Special Issue of Magnetic Resonance in Chemistry
“Applications of Alternative Sampling Methods” guest-edited by Krzysztof Kazimierczuk
New Article in ChemComm
25 January 2021Resolution enhancement in NMR spectra by deconvolution with compressed sensing reconstruction
Krzysztof Kazimierczuk, Paweł Kasprzak, Panagiota S. Georgoulia, Irena Matečko-Burmann, Björn M. Burmann, Linnéa Isaksson, Emil Gustavsson, Sebastian Westenhoff and Vladislav Yu. Orekhov
NMR spectroscopy is one of the basic tools for molecular structure elucidation. Unfortunately, the resolution of the spectra is often limited by inter-nuclear couplings. The existing workarounds often alleviate the problem by trading it for another deficiency, such as spectral artefacts or difficult sample preparation and, thus, are rarely used. We suggest an approach using the coupling deconvolution in the framework of compressed sensing (CS) spectra processing that leads to a major increase in resolution, sensitivity, and overall quality of NUS reconstruction.
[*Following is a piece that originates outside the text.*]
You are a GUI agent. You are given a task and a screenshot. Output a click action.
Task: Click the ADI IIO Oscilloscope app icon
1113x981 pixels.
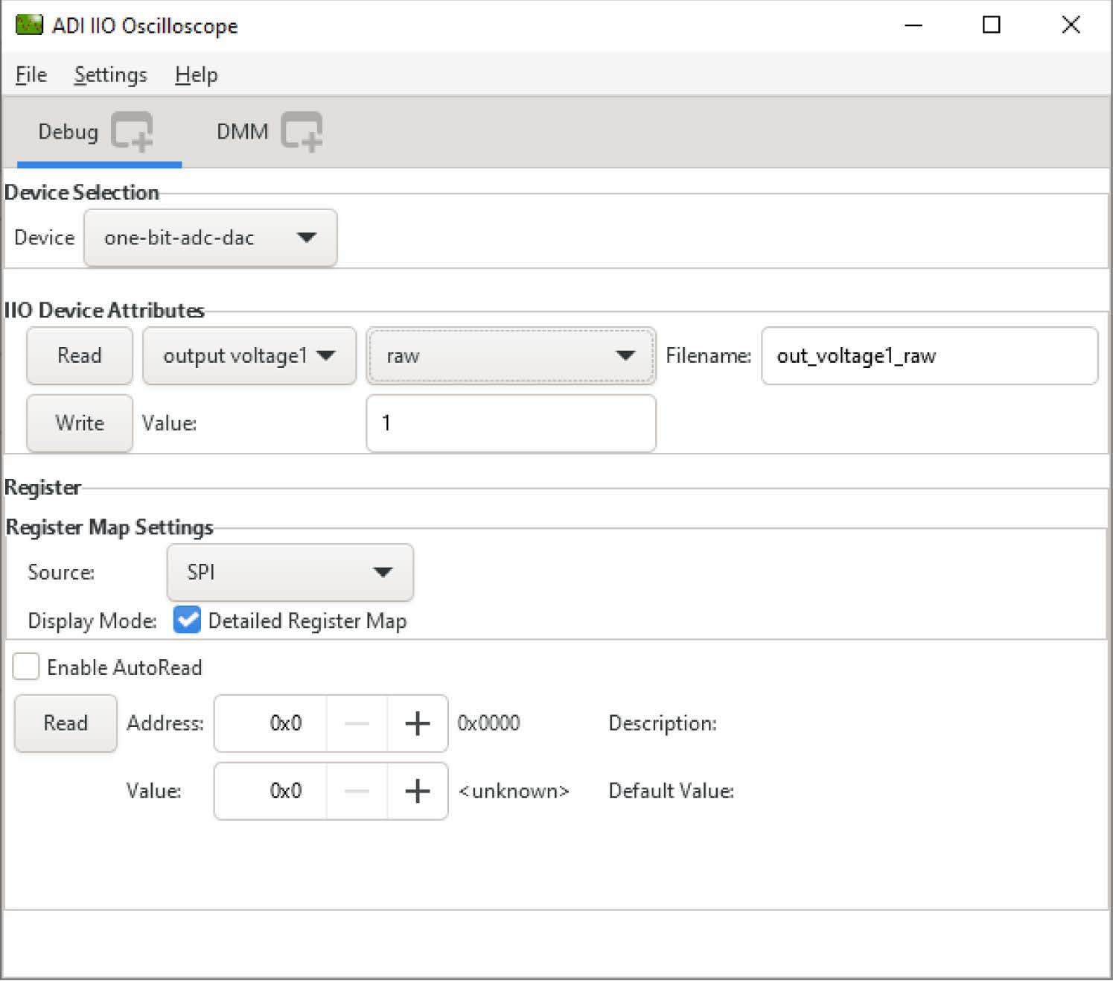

A new mathematical description of the decoupling by deconvolution explains the effects of thermal noise and reveals a relation with the underlying assumption of the CS. The gain in resolution and sensitivity for challenging molecular systems is demonstrated for the key HNCA experiment used for protein backbone assignment applied to two large proteins: intrinsically disordered 441-residue Tau and a 509-residue globular bacteriophytochrome fragment. The approach will be valuable in a multitude of chemistry applications, where NMR experiments are compromised by the homonuclear scalar coupling.